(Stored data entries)
────────────────────────────────────────
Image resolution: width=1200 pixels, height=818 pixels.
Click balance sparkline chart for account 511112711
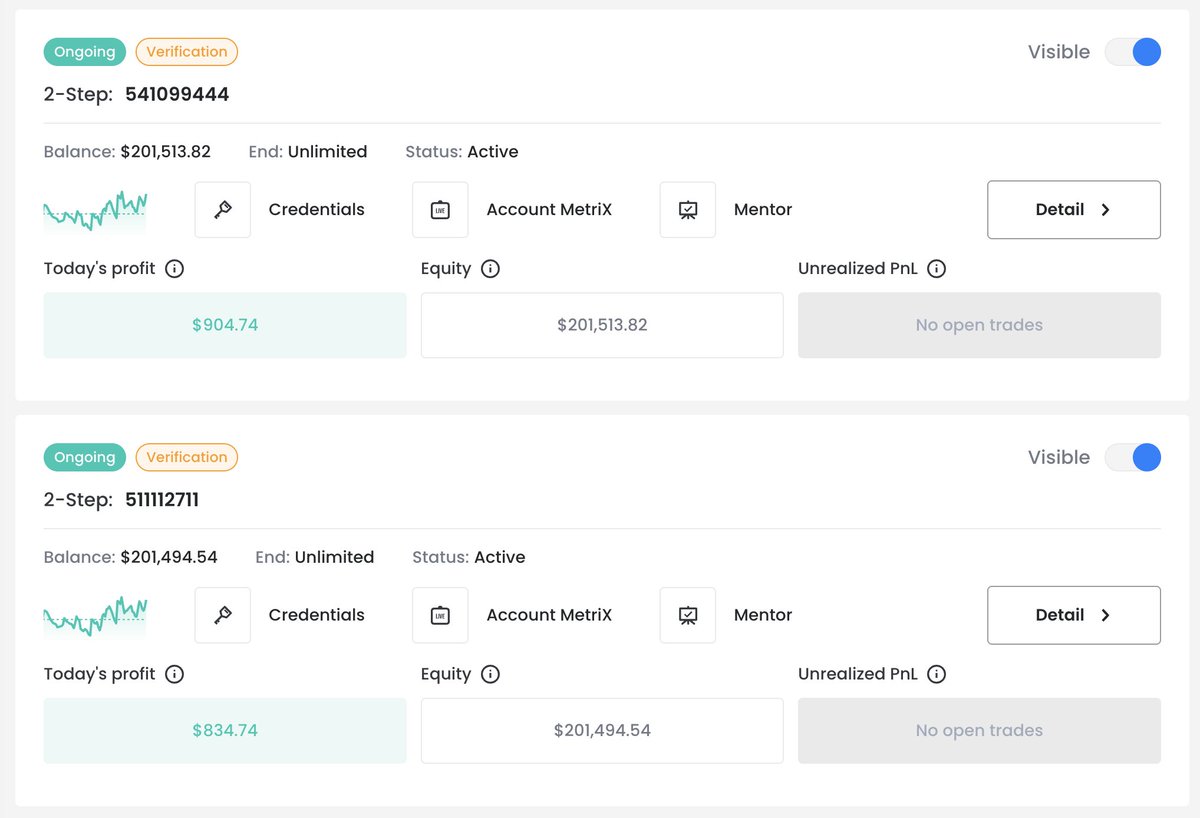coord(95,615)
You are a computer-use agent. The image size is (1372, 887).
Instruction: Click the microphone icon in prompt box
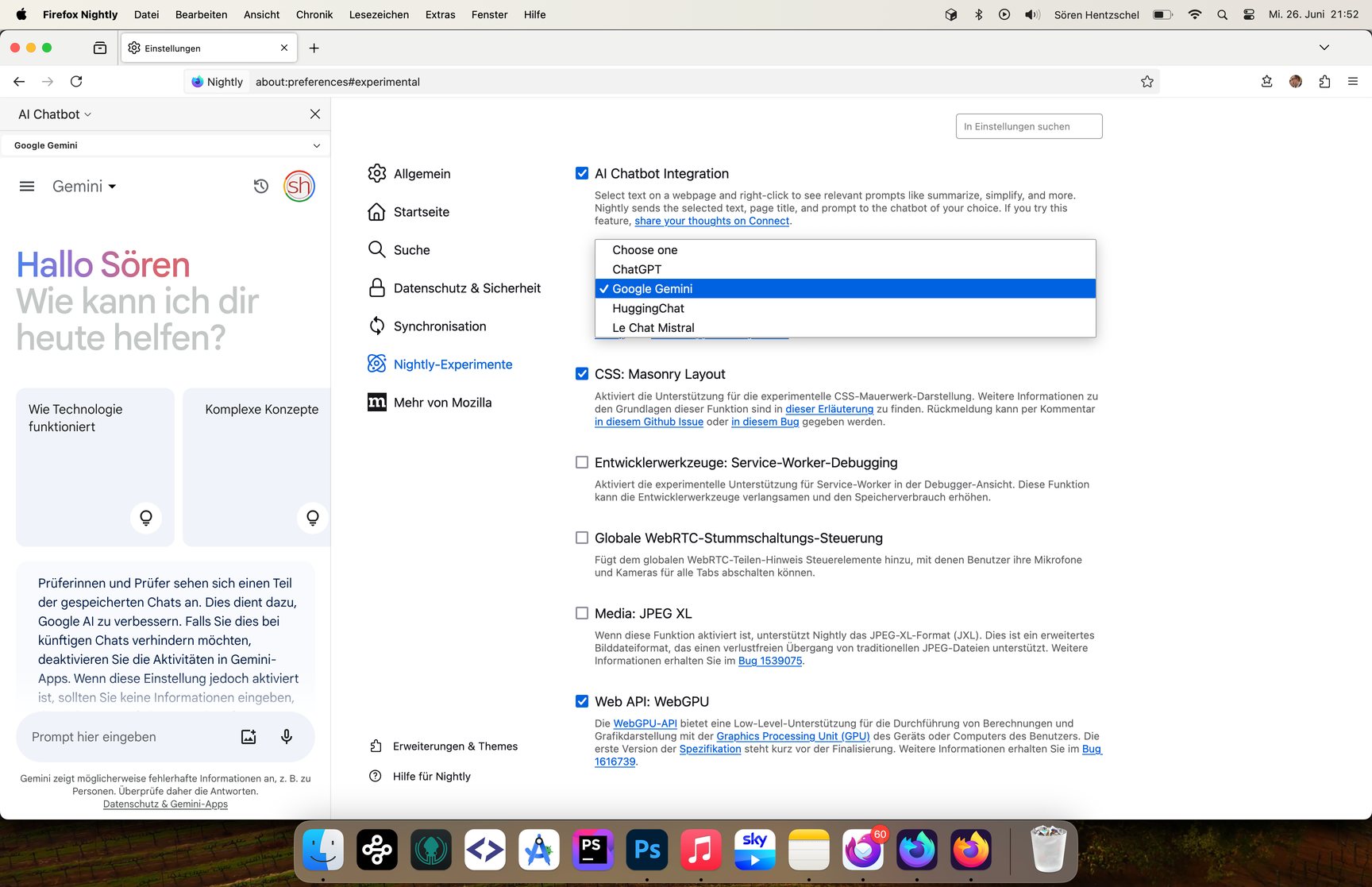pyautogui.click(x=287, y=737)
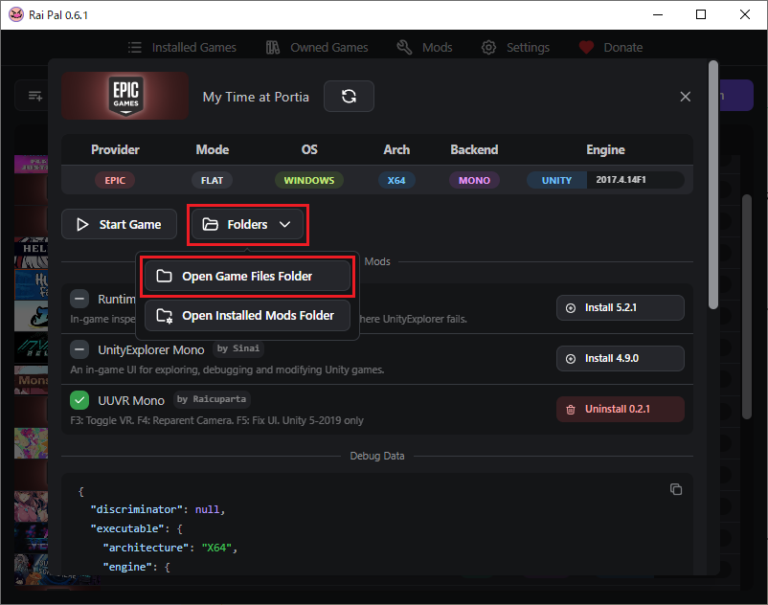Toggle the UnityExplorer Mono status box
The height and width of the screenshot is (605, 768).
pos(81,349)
────────────────────────────────────────
• PROMPT: When you repeat the records, reproduce each line exactly and drop the images.

• EXERCISE ANSWER:
Image resolution: width=1200 pixels, height=818 pixels.
Click balance sparkline chart for account 511112711
coord(95,615)
You are a computer-use agent. The image size is (1372, 887).
Instruction: Click the microphone icon in prompt box
pyautogui.click(x=287, y=737)
Toggle the UnityExplorer Mono status box
The height and width of the screenshot is (605, 768).
pos(81,349)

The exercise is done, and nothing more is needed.